The key is to ensure that the QA team is folded into DevOps, said Romeo and others. The ideal should be to try to integrate resources from across the development, testing, and operations teams, and then focus on collaboratively improving security.

Kurt Bittner, vice president of enterprise solutions at Scrum.org and a noted expert on agile and iterative software development practices, said having QA and app sec teams in separate silos was antithetical to DevOps.

"Having a separate QA function or team creates undesirable hand-offs and delays, and isn't consistent with agile or DevOps practices."
Kurt Bittner

Both developers and QA pros have much to learn

For their part, QA professionals should be thinking about acquiring a broader set of skills, including coding. One place to begin is by developing test automation of all kinds—including unit, functional, nonfunctional, load, and security testing.

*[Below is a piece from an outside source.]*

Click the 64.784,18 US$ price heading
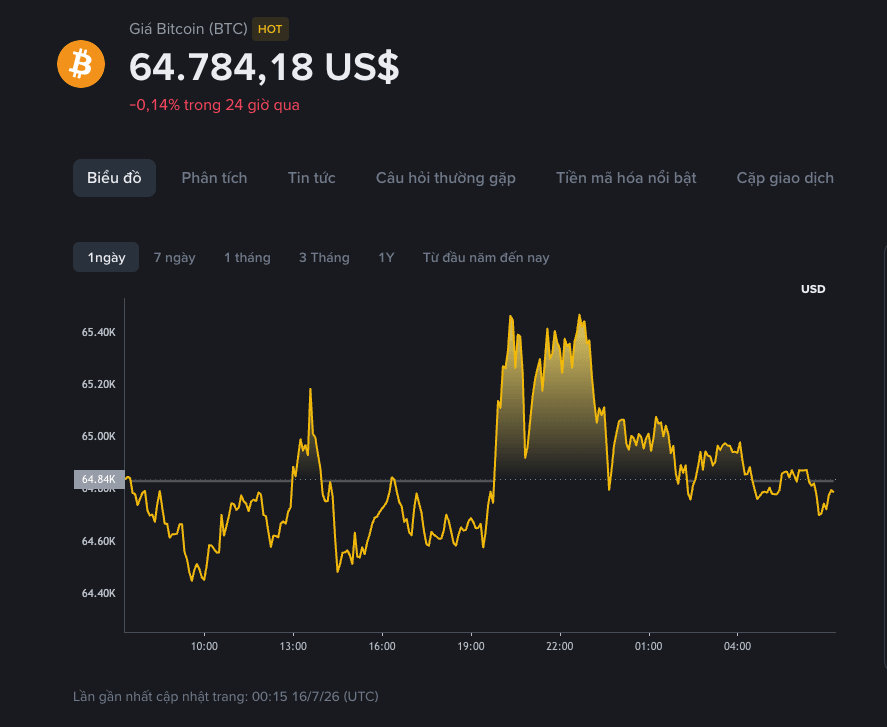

Developing test automation is a great way for QA professionals to learn a codebase, and it accelerates the organization's goal of having most testing automated and executed every time teams do a build, Bittner said.

Crucially, QA professionals need to change their mindset when it comes to app sec testing. They need to think of the negative in order to purposely bypass any "truths" in a product, said Data Theorem's Dwivedi. 

"For example, think about how to board a flight with a valid ticket, but to a different location—after you go through security," he said. Is a valid ID required at the gate? If the barcode is wrong, what happens? What if the barcode is scanned twice? Does it cry foul or simply fail to open? "All of these are high-level examples of trying to bypass an existing control, rather than trying to ensure the product works as designed."

Developers have a role as well. They need to learn how to automate QA and build it into their delivery pipeline to improve cycle time and enable faster feedback on the code they are developing. In agile, the development team needs to learn QA skills and take on QA responsibilities, leveraging test automation where they can.

"The ideal for both agile and DevOps is to have a cross-functional team, consisting of members who are able to do all the work needed to produce a release. This means that the people on the team need to have QA skills."
—Kurt Bittner

Organizations with a traditional silo model and a standalone QA team will probably need to form teams consisting of people with dev, ops, and QA skills who are committed to growing their app sec skills in breadth and depth over time, Bittner said.